Haken Setzen Sie auf Hersteller mit Entwicklungs-, Fertigungs- und Applikationserfahrung sowie schnellem, weltweiten Vor-Ort-Service (vor allem wenn Sie Ihre Maschinen global vermarkten) und kompetenter Beratung. Fordern Sie Beratung ein, um so die Unterschiede feststellen zu können.
Haken Nehmen Sie sich die Zeit, die Produktion des Lieferanten zu besichtigen, gerade bei wichtigen Einkäufen. Bei einem Besuch im Werk können Sie sich selbst davon überzeugen, was wirklich hinter den Kulissen steckt.

Drei Fragen an Igor Bozovic, Firma Stöber:

Für welche Anwendungen kaufen Sie Sicherheitsbremsen ein? Sind diese kundenspezifisch?

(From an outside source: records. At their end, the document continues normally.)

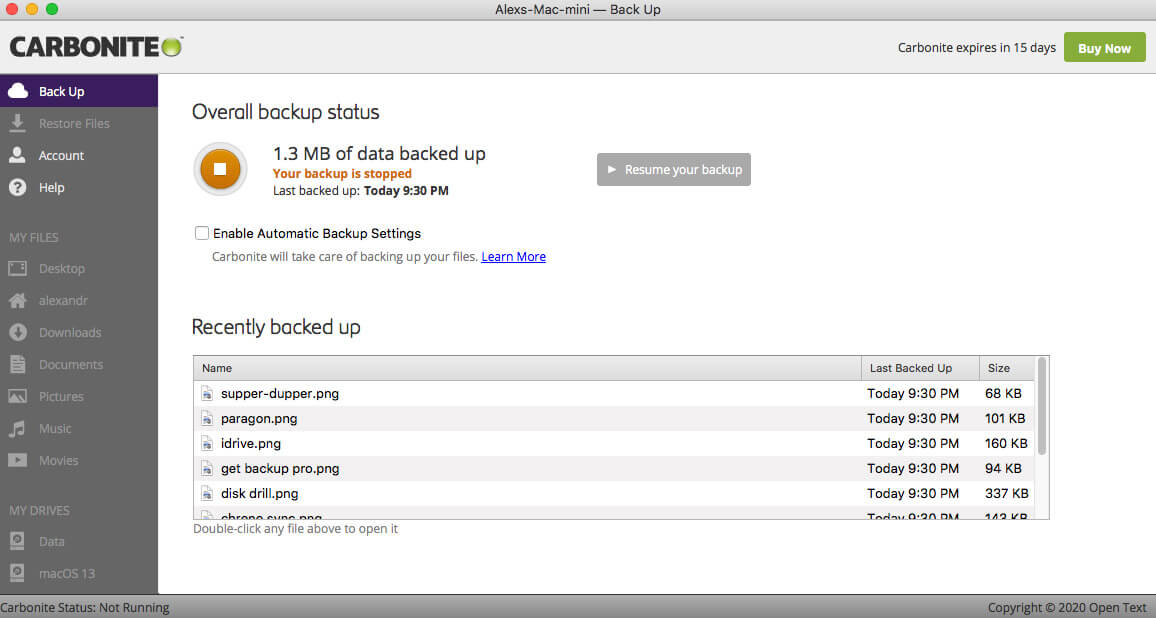The width and height of the screenshot is (1156, 618).
Task: Open the Desktop folder icon in sidebar
Action: coord(17,269)
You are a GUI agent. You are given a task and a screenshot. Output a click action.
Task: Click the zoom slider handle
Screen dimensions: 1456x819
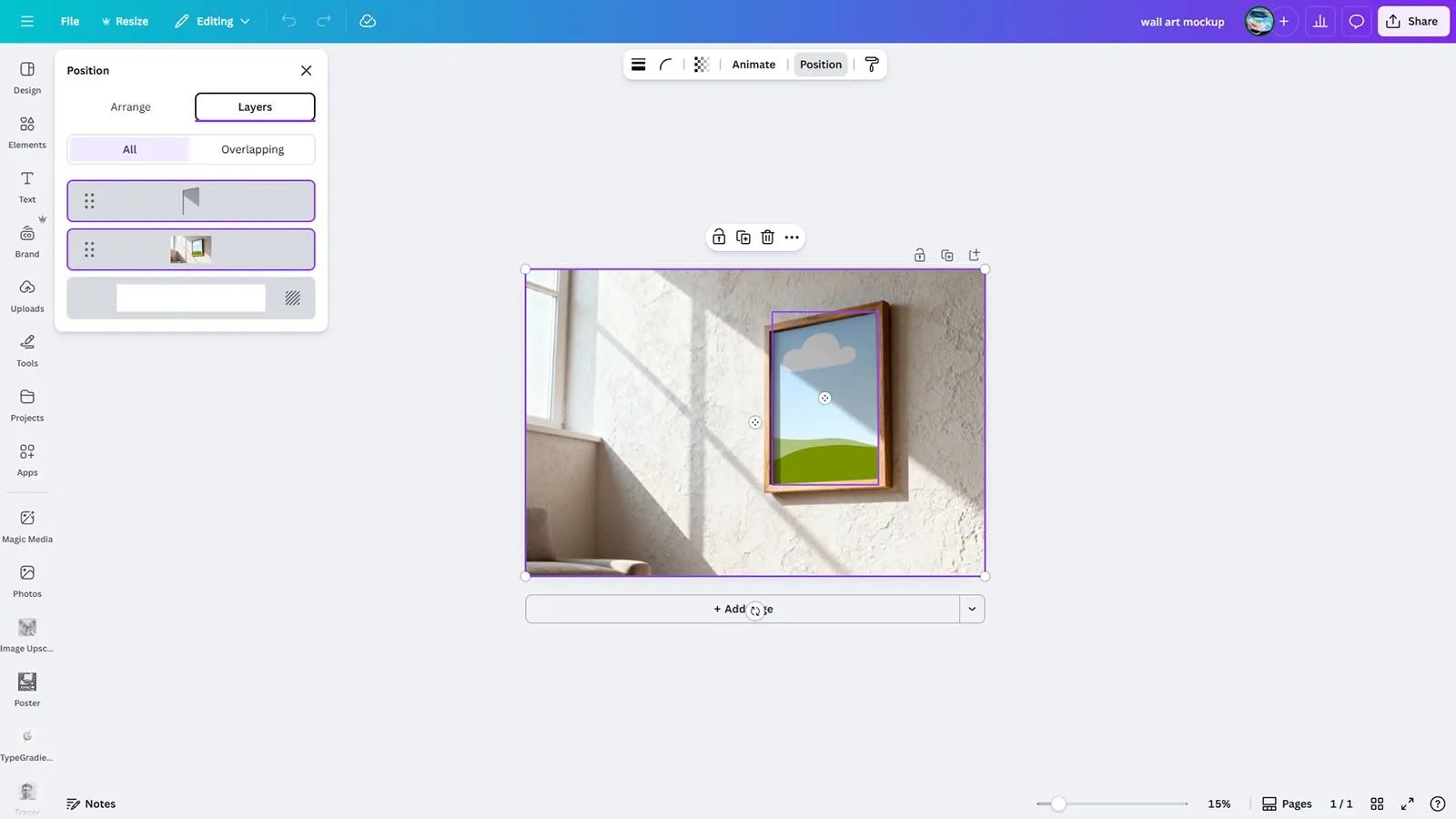(1058, 804)
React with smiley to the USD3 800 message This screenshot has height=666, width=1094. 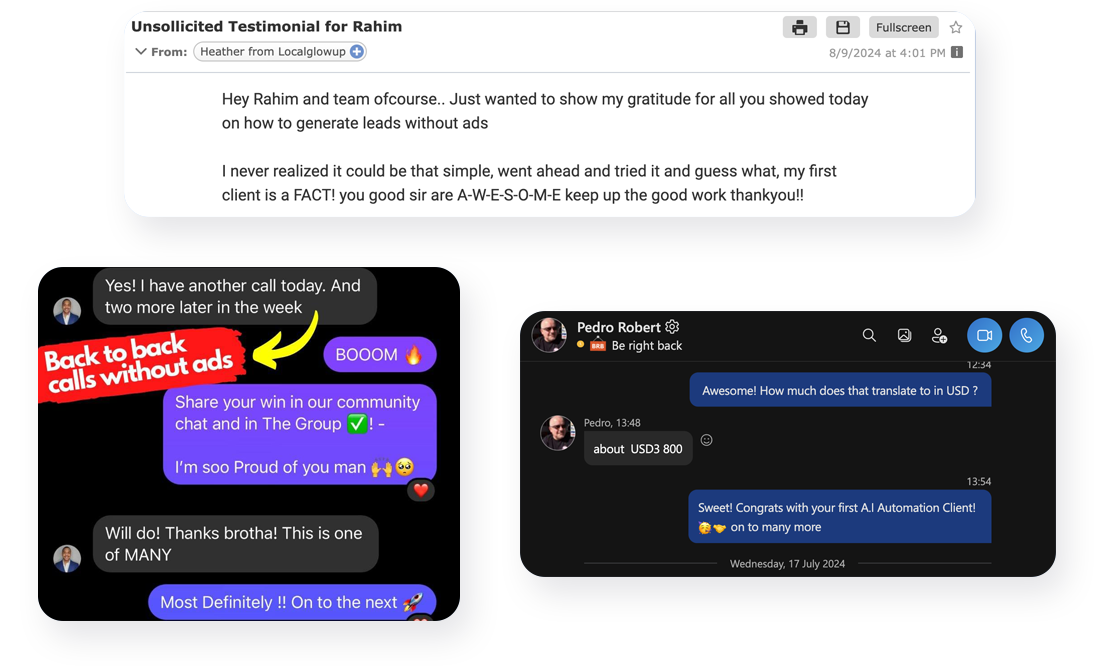click(x=706, y=440)
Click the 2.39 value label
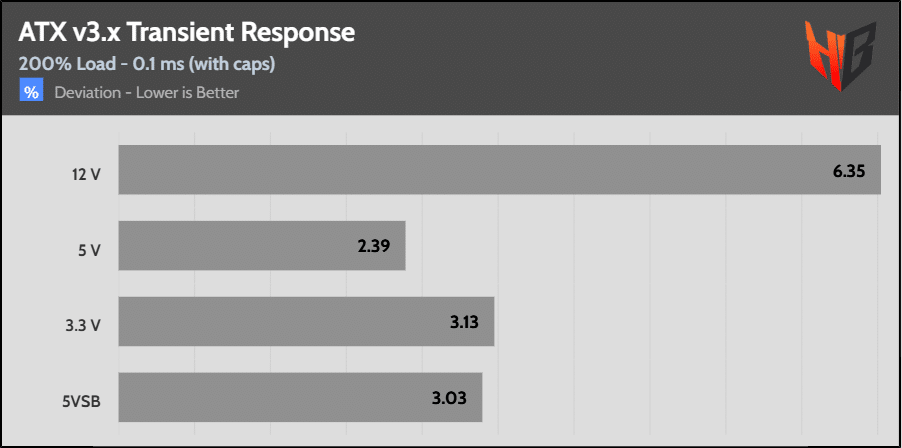 click(x=375, y=246)
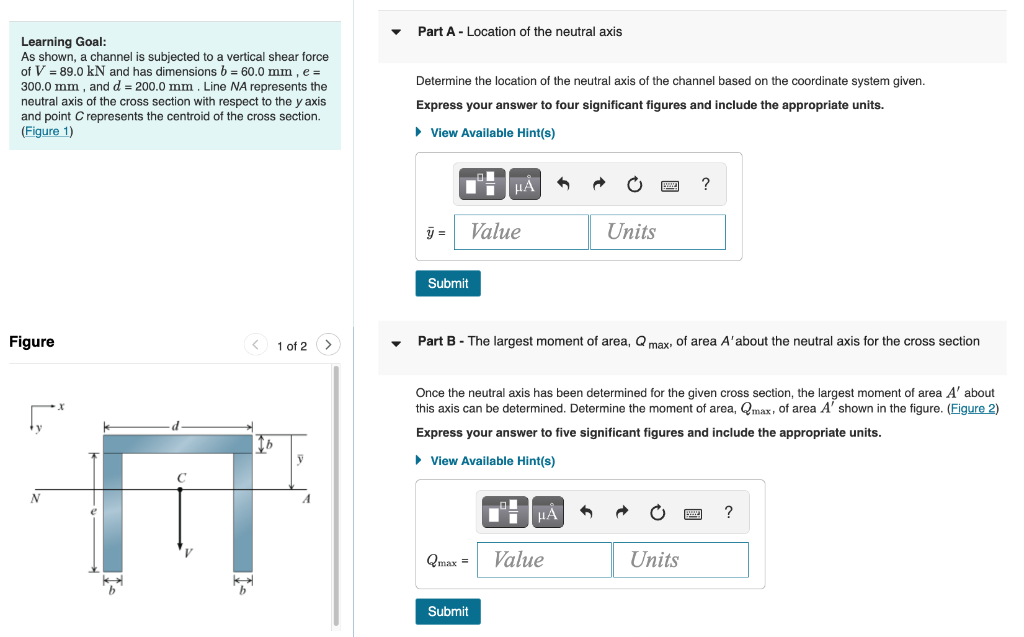
Task: Click the redo arrow in Part A toolbar
Action: (597, 183)
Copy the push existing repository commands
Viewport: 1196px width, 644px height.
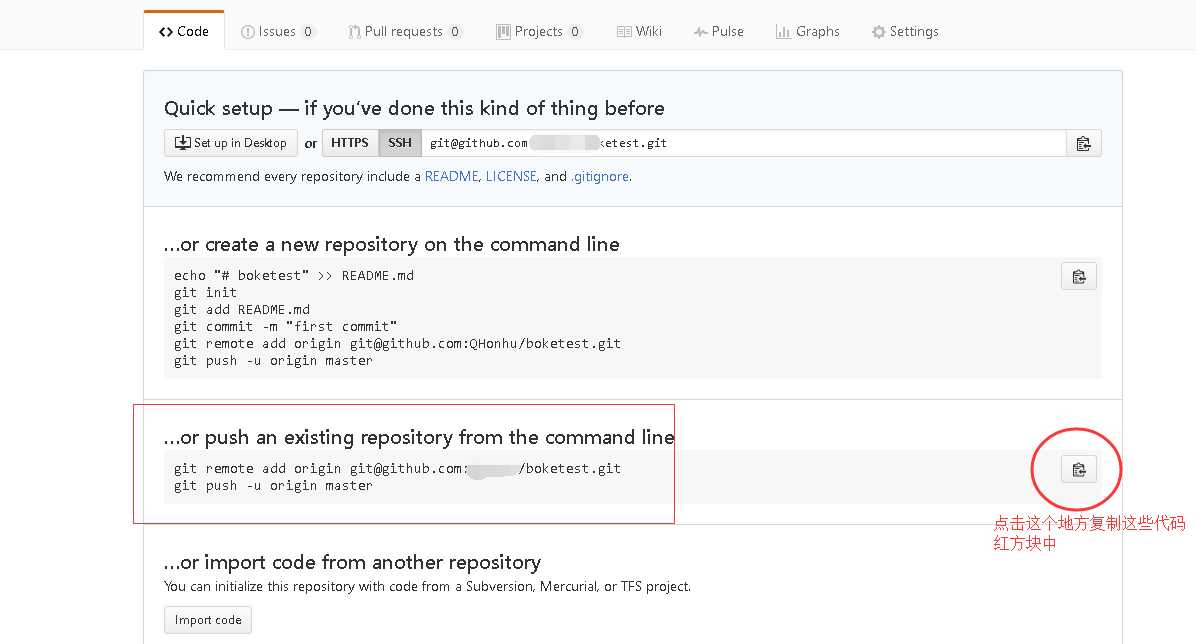[x=1078, y=469]
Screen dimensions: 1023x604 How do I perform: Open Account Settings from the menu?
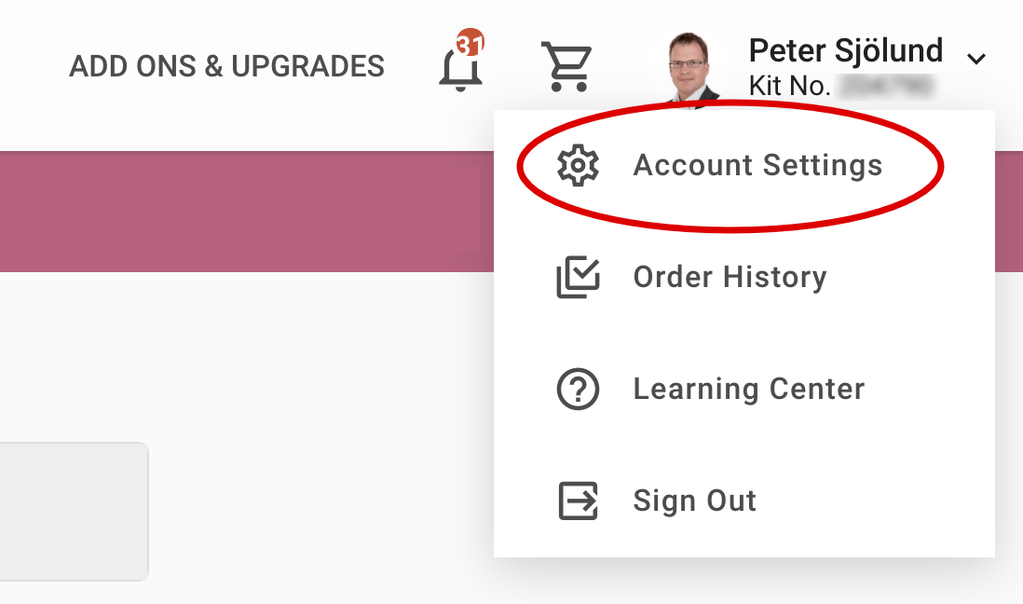757,166
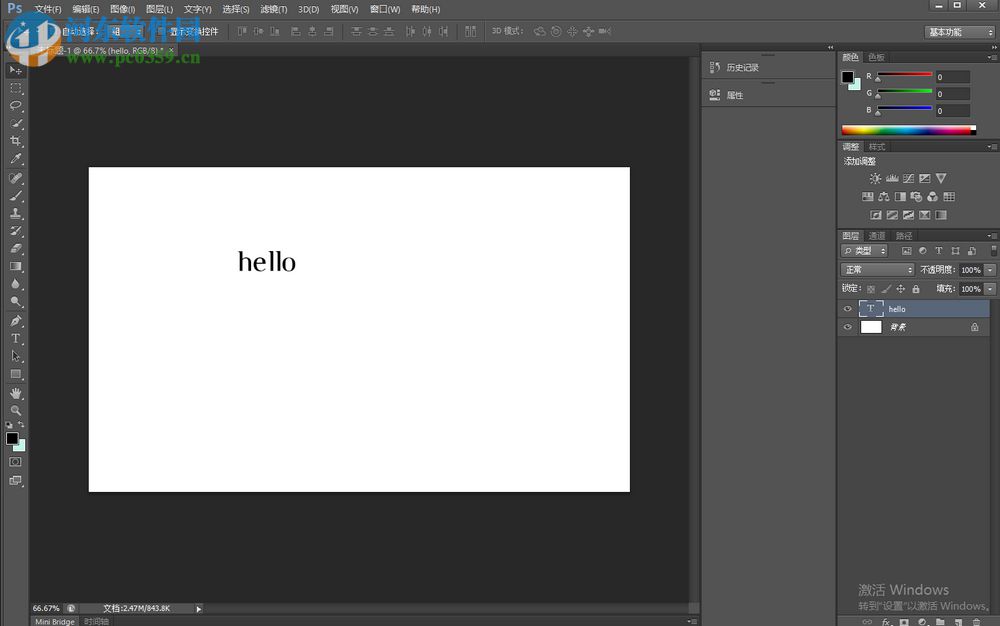Grab the Hand tool
Screen dimensions: 1000x626
click(15, 391)
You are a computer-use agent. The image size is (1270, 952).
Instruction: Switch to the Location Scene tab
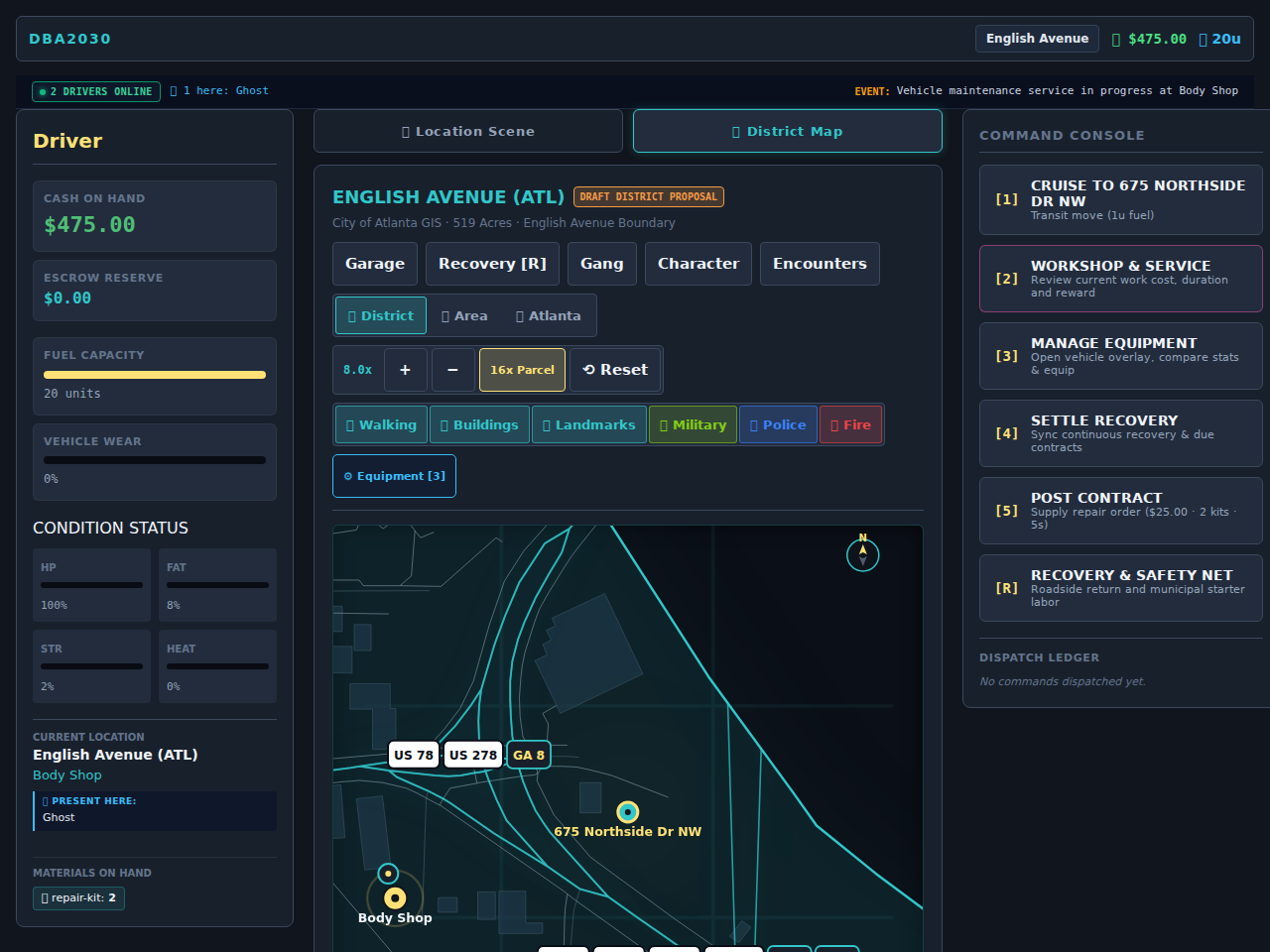pyautogui.click(x=468, y=131)
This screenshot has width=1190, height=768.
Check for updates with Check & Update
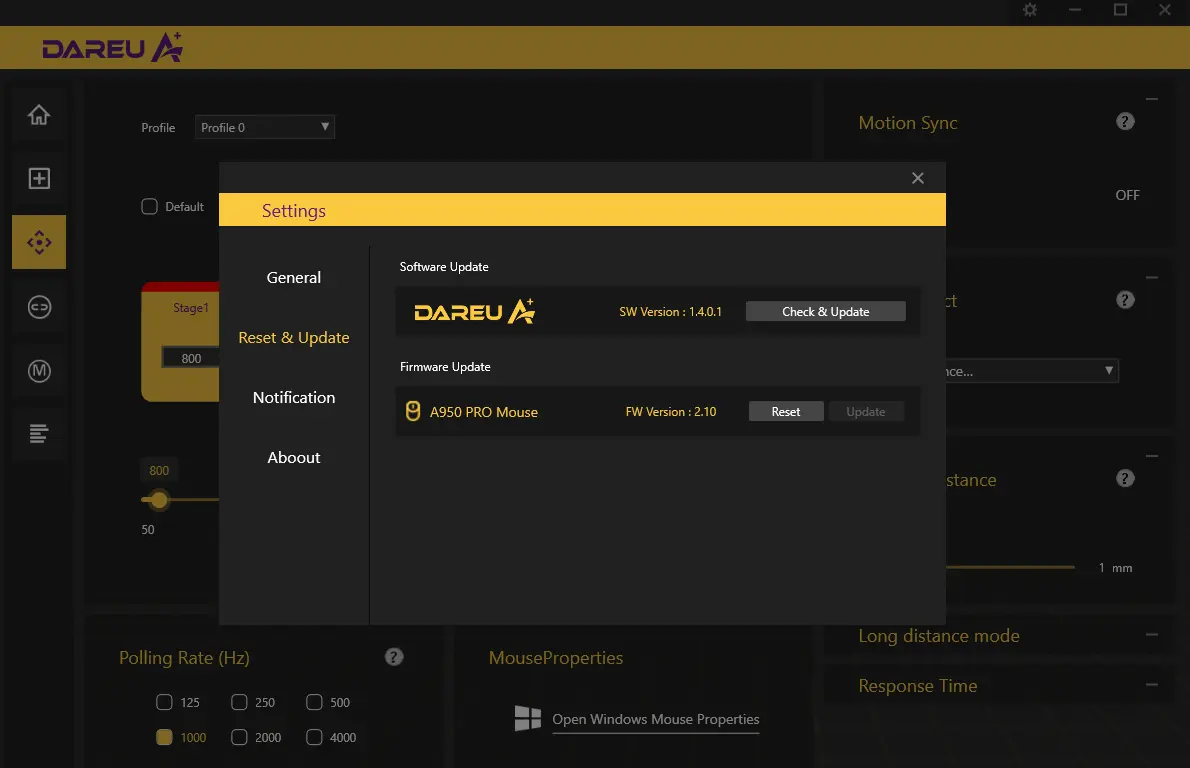tap(826, 312)
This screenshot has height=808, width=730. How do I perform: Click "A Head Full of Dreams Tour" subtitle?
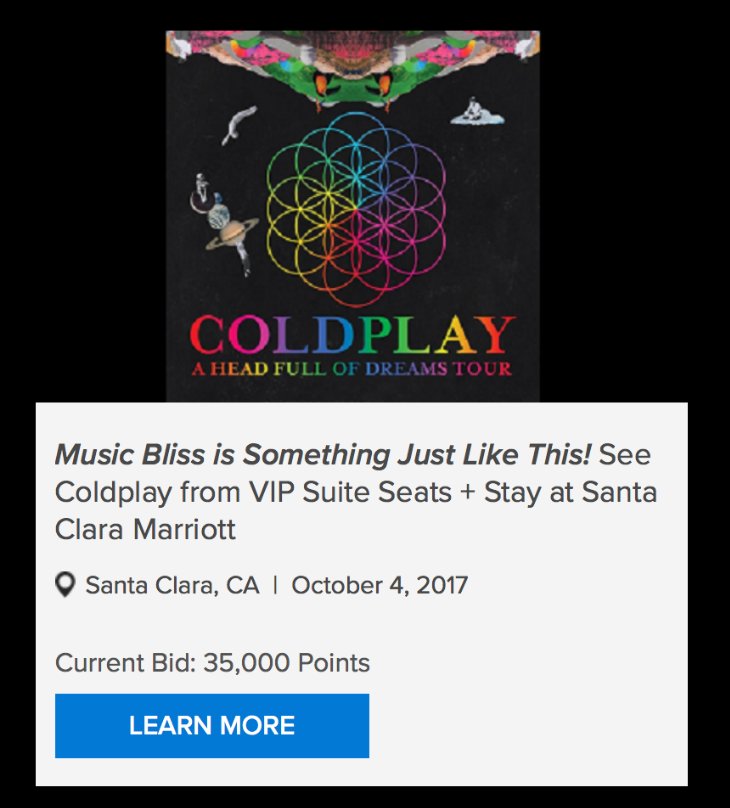(x=351, y=369)
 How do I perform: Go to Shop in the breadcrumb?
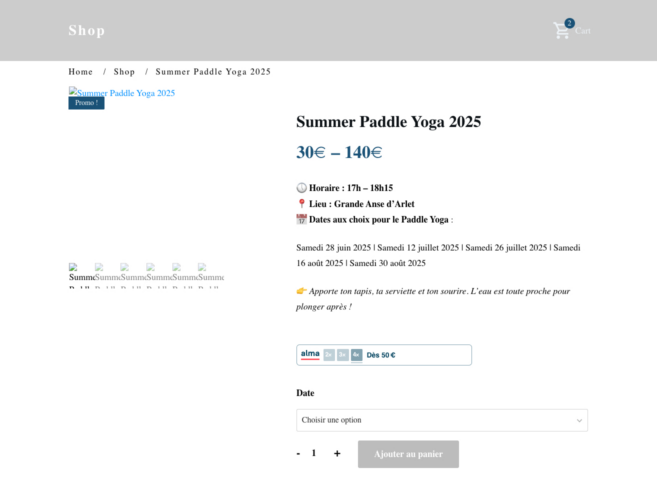[x=124, y=72]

Überwiegend für den Einsatz in Vertikalachsen in Verbindung mit dem Stöber Antriebsregler SD6 und dem im Sicherheitsmodul SE6 integrierten Bremsenmanagement. Damit realisieren wir die Anforderungen ‚Schwerkraftbelasteter Achsen nach DGUV‘. Da die Sicherheitsbremsen für den Direktanbau an unsere Getriebe konzipiert wurden, sind diese teils kundenspezifisch.

Welche Auswahlkriterien sind für Sie entscheidend und warum?

Wir bieten unsere Produkte in einem technisch und qualitativ sehr anspruchsvollen Markt an. Dem hohen Anspruch werden wir nur gerecht, wenn wir bei der Auswahl unserer Lieferanten nur diese berücksichtigen, die unseren eigenen hohen Ansprüchen hinsichtlich Qualität, technischem Know-how sowie Lieferperformance gerecht werden.

Inwieweit arbeiten Sie bei der Entwicklung Ihrer Produkte schon mit den Lieferanten für solche sicherheitsrelevanten Produkte zusammen?

Da das Produkt der Sicherheitsbremse sehr komplex ist, haben die Entwicklungsabteilungen von Stöber und Mayr von Anfang an eng miteinander zusammengearbeitet, um die technischen Auslegungen/Ausführungen zu treffen und die Sicherheitsbremsen danach zu entwickeln. Dies ist für uns eine etablierte Vorgehensweise, um kostenoptimiert zu entwickeln sowie zu beschaffen.


Einkaufsführer in Zusammenarbeit mit Mayr Antriebstechnik

Das 1897 gegründete Familienunternehmen Mayr Antriebstechnik ist ein führender Hersteller von Sicherheitsbremsen, Sicherheitskupplungen und Wellenkupplungen. Diese Produkte sind in erster Linie für den Einsatz in elektrisch angetriebenen Maschinen und Anlagen konzipiert. Sie finden sich unter anderem in Abfüllanlagen, Werkzeug-, Verpackungs- und Druckmaschinen sowie in Aufzügen, Windkraftanlagen und in der Bühnentechnik. Weltweit ist das Unternehmen in über 60 Branchen aktiv. Im Allgäuer Stammhaus in Mauerstetten arbeiten derzeit rund 700 Beschäftigte, international hat Mayr Antriebstechnik rund 1 200 Mitarbeiter. Mit Werken in Polen und China, Vertriebsniederlassungen in den USA, in Frankreich, Großbritannien, Italien, Singapur und in der Schweiz sowie rund 40 weiteren Ländervertretungen ist das Unternehmen global aufgestellt.